Öpücüklerin sıcaklığı artınca genç adam küçük deniz kızını kollarına alıp usulca tek katlı evlerine yöneldi. Kendisini çalıların arasında acıyla izleyen bir çift gözden habersiz sorumluluklarından kaçarak kendi hayalini yaşıyor, bu şekilde herkes uzakta mutlu olacağını sanıyordu.
"Gidelim artık Gülnaz Hanım. Kendinize bu kötülüğü daha ne kadar yapacaksınız? Neden size acı çektirmesine izin veriyorsunuz?"
"Sus Battal. Sus!" Battal, tam karşısına geçip onu sarstı. "Kendinize gelin. O artık sizin kocanız değil. Çocuklarınız için devam etmek zorundasınız." Gülnaz, kendisini sertçe yere bırakıp, "Yapamıyorum." diye isyan etti. Üzerindeki siyah pullu elbise yerdeki toza toprağa bulandı. Gözyaşları göz altlarının kararmasına sebep olmuştu. Gözyaşlarıyla ıslanan yüzü acıdan kan kırmızısına dönen göz akları Battal'ın acıyan bakışlarını çekiyordu. "Sadece onu sevdim. Mervan'dan başkasını sevemem. Ondan başkasını kabullenemem artık. Nazar'ı seviyor. Benden esirgediği aşkı sadece ona veriyor. Neden? Neden?"
Battal yanına diz çöküp onu kolundan kavradı ve toparlanmaya zorladı. "Anlamıyor musunuz? O normal biri değil. Bu aşk sözleri, yakınlaşmalar... Hepsi sahte. Hiçbiri ebedi değil. İçinde gözünü kırpmadan herkesi harcayabilecek kadar korkunç birini taşıyor. Nazar'a olan bağlılığının normal olduğunu söyleyebilir misiniz?"
Gülnaz, hayır manasında başını iki yana salladı. Battal haklı olduğuna inandığı sözlerine devam ederken Gülnaz hıçkırıklar içinde ağlıyordu. "Şu an böyle. Eğer biri onu kendisinden almaya kalksa gözünü kırpmaz öldürür. Nazar'a kavuşmaya dair bir umudu kalmasa onu da kendini de bitirir. Böyle saplantılı birinin sizi sevmemesini kazanç olarak görmemelisiniz. Bir gün her şey ortaya çıktığında o kadın ardına bile bakmadan kaçıp gidecek. Hatta belki Beyimi kendi elleriyle ateşe itecek. Bu aşkın sonu yok. Bunu ben anladım ama bir türlü ona anlatamadım. Çocuklarınızın Mervan Beyimin tehlikeli hayatından, saplantılı duygularından uzak büyümesi çok daha iyi olacak."
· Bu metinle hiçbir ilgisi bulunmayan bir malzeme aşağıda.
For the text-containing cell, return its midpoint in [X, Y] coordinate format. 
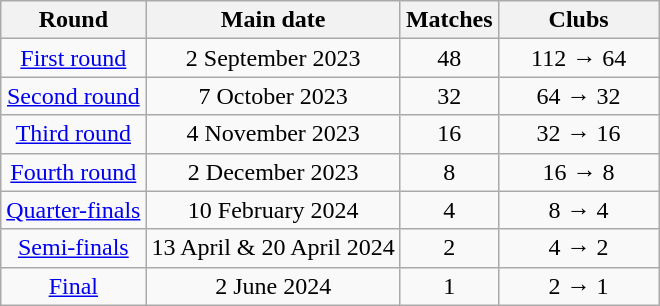
112 → 64 [578, 58]
Main date [273, 20]
32 [449, 96]
10 February 2024 [273, 210]
Final [74, 286]
Round [74, 20]
16 → 8 [578, 172]
48 [449, 58]
2 [449, 248]
Semi-finals [74, 248]
4 November 2023 [273, 134]
4 → 2 [578, 248]
4 [449, 210]
13 April & 20 April 2024 [273, 248]
Second round [74, 96]
1 [449, 286]
Quarter-finals [74, 210]
64 → 32 [578, 96]
8 [449, 172]
2 June 2024 [273, 286]
Matches [449, 20]
7 October 2023 [273, 96]
8 → 4 [578, 210]
32 → 16 [578, 134]
Third round [74, 134]
16 [449, 134]
2 → 1 [578, 286]
Fourth round [74, 172]
2 September 2023 [273, 58]
2 December 2023 [273, 172]
Clubs [578, 20]
First round [74, 58]
Search for the cell housing the specified text and yield its [X, Y] center coordinate. 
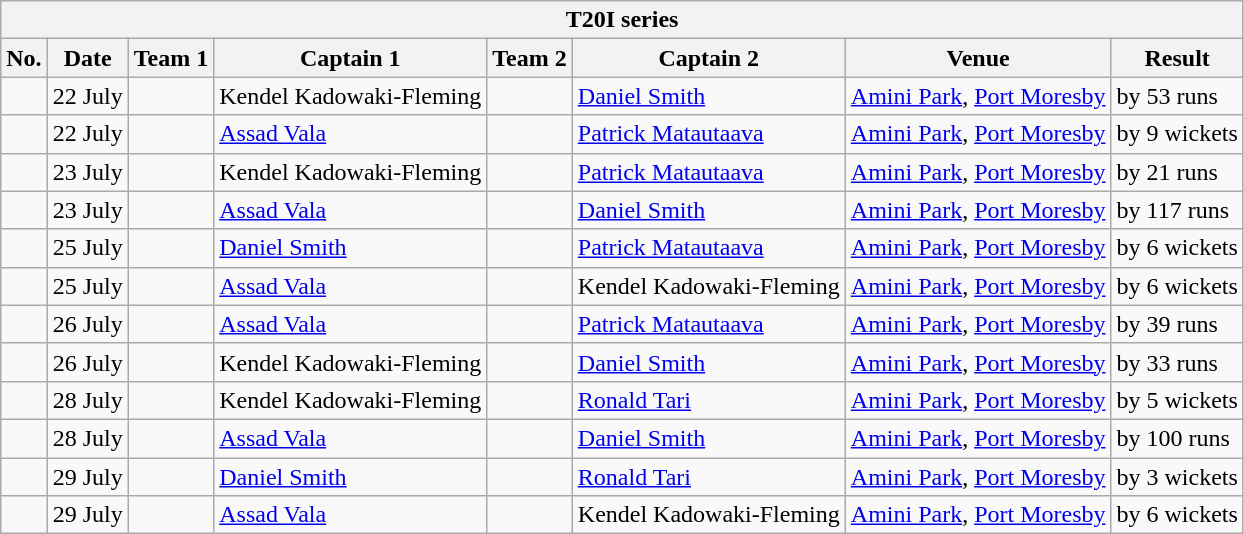
Date [88, 58]
Team 2 [530, 58]
by 39 runs [1177, 324]
T20I series [622, 20]
by 53 runs [1177, 96]
by 3 wickets [1177, 477]
by 117 runs [1177, 210]
No. [24, 58]
by 100 runs [1177, 438]
by 33 runs [1177, 362]
Captain 1 [350, 58]
by 9 wickets [1177, 134]
Result [1177, 58]
Venue [978, 58]
Team 1 [171, 58]
by 5 wickets [1177, 400]
by 21 runs [1177, 172]
Captain 2 [708, 58]
Find where the given text appears and provide that cell's center as (x, y) coordinate. 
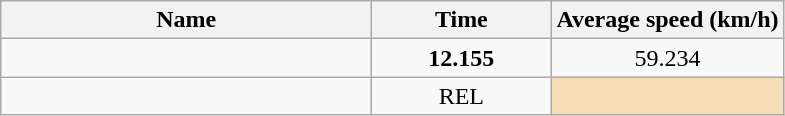
Average speed (km/h) (668, 20)
59.234 (668, 58)
Time (462, 20)
REL (462, 96)
Name (186, 20)
12.155 (462, 58)
Scan for the cell matching the given text and deliver its (X, Y) coordinate at center. 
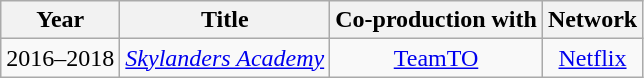
Skylanders Academy (225, 58)
Title (225, 20)
Netflix (592, 58)
Year (60, 20)
2016–2018 (60, 58)
TeamTO (436, 58)
Co-production with (436, 20)
Network (592, 20)
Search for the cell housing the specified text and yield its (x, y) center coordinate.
Gülnaz bir süre daha içindeki yangını hıçkırıklarıyla dindirmeye çalıştı. Ne yapsa gerçekleri ruhuna giydiremiyordu. Dakikalar sonra sakinleşip parmak uçlarıyla gözyaşlarını sildi. Battal'ın hâlâ sabırla kendisini beklediğini biliyordu ve artık kaybedecek hiçbir şeyi yoktu.
"Bana onu getir. Konuşmak istiyorum. Bana hesap vermek zorunda."
"Üzgünüm Gülnaz Hanım. Mervan Beyimin bunu kabul edeceğini sanmıyorum. O şu an çok başka bir hayale tutulmuş durumda. Tek derdi bir an önce kaçıp gitmek." Gülnaz güçlü durmaya çalışarak ayağa kalktı. Gözyaşlarını Battal'ın kendisine uzattığı mendille silip yumruklarını sıktı. Hiçbir şey bu kadar kolay olamayacaktı.
"Ardında bıraktıklarını düşünmek zorunda." Battal'ın üzerine doğru yürüyüp onu Mervan konusunda harekete geçirmeye çalıştı. "Nazar Hanım'a karşı öyle zayıf ki çocuklarını bile umursadığını zannetmiyorum." Battal bu ikircikli ilişkide rol almak istemiyor ve Gülnaz'ı uzaklaştırmanın çarelerini arıyordu.
"Gelecek!" Gülnaz, takatinin son raddesine kullanıyordu. "Hayatımızı altüst etmek bu kadar kolay olmamalı."